Le
roman raconte, sur fond de Première Guerre mondiale, l’
amour qui lie
Le narrateur, Frédérick Henry, et Catherine Barkley. Lui est ambulancier sur le front italo-autrichien, elle infirmière. Blessé aux jambes lors d’un bombardement, il retrouve la
jeune femme lors de sa convalescence à Milan, puis la rejoint à Stresa d’où ils fuient vers la Suisse. Catherine est enceinte, et alors que l’avenir leur semble enfin ouvert, elle meurt, ainsi que leur fils, des suites d’un accouchement difficile.
l’Adieu aux
armes est à la fois une œuvre romanesque, voire romantique, et un témoignage
très précis sur la Première Guerre mondiale.
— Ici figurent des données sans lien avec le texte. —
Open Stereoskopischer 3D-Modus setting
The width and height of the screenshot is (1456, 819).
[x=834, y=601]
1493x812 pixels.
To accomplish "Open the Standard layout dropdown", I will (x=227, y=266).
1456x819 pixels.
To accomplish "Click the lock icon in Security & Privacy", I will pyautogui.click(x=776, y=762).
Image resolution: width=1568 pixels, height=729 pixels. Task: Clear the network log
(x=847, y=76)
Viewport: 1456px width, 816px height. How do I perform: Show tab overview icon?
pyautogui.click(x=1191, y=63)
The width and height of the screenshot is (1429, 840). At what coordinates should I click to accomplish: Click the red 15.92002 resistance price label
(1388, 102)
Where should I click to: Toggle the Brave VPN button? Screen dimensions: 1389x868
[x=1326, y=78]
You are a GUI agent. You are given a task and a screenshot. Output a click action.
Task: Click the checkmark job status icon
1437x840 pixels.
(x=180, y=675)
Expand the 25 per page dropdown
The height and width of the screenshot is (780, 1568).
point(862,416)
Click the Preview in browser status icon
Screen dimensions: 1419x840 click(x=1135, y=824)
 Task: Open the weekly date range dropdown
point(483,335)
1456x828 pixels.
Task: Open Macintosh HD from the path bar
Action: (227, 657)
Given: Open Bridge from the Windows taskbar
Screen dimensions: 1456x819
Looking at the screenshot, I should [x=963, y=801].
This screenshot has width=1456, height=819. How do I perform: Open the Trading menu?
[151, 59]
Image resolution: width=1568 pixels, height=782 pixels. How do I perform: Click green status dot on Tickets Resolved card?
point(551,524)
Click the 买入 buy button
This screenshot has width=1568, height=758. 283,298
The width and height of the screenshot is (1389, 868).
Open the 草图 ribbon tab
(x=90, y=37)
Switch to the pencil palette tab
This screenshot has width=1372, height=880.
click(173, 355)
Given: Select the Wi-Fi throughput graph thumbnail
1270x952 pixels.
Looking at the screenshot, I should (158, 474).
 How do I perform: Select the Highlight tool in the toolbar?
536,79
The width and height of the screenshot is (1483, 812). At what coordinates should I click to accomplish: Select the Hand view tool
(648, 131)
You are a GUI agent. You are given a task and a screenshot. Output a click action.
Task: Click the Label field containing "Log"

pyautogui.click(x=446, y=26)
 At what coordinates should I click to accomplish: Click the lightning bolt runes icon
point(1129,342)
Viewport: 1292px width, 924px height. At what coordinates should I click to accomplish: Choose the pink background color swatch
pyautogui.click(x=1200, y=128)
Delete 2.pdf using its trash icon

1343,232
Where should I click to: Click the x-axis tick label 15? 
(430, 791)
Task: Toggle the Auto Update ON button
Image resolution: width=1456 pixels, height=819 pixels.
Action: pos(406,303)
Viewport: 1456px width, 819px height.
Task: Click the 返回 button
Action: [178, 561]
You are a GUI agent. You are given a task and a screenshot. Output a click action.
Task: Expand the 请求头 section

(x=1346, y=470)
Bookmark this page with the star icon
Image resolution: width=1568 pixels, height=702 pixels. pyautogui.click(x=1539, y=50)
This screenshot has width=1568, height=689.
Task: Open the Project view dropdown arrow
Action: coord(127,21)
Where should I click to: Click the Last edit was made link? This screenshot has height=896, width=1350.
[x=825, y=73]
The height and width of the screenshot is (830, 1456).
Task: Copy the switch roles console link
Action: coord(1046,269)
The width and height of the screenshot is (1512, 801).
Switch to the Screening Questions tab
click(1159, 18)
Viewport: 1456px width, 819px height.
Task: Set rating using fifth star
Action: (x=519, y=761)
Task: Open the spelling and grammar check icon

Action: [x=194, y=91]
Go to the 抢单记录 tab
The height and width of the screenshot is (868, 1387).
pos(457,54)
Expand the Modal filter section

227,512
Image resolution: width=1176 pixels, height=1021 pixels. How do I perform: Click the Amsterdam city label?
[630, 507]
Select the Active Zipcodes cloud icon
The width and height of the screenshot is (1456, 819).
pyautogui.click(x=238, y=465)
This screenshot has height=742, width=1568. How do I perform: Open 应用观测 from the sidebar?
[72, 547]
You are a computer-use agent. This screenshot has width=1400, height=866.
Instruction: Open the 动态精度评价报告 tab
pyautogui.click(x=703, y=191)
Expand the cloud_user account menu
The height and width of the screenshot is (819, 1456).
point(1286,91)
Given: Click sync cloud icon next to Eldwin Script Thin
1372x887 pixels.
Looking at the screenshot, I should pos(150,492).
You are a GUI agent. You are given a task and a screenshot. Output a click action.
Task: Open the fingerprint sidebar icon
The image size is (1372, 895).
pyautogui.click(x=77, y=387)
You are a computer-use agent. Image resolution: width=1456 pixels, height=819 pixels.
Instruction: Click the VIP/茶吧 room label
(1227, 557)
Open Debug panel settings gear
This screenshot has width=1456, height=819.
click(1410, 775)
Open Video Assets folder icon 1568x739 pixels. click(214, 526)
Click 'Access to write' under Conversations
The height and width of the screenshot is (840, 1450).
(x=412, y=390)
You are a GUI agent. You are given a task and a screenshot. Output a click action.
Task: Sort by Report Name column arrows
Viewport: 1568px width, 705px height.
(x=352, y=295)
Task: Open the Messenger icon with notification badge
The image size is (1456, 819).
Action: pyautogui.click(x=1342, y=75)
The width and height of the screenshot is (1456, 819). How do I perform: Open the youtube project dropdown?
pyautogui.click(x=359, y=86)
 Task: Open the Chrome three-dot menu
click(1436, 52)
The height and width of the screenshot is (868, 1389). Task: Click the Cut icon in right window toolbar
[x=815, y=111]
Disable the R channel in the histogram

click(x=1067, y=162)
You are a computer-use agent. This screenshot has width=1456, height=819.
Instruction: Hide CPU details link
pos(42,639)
Le titre
américain repose sur un jeu de mots : Arms renvoie aux armes, mais aussi aux bras, et donc à l’amour.
L’évocation sans fard de cet amour entre l’Américain cynique et la jeune Anglaise par laquelle il est bientôt conquis a valu à l’auteur quelques problèmes avec la censure de son pays natal. Le romancier s’attache aux faits qu’il présente sans jamais porter de jugement moral. Le dialogue, très abondant, rappelle ce que le roman moderne doit au cinéma : il remplace souvent la description et traduit les sentiments des personnages dans la durée même de ce qu’ils vivent.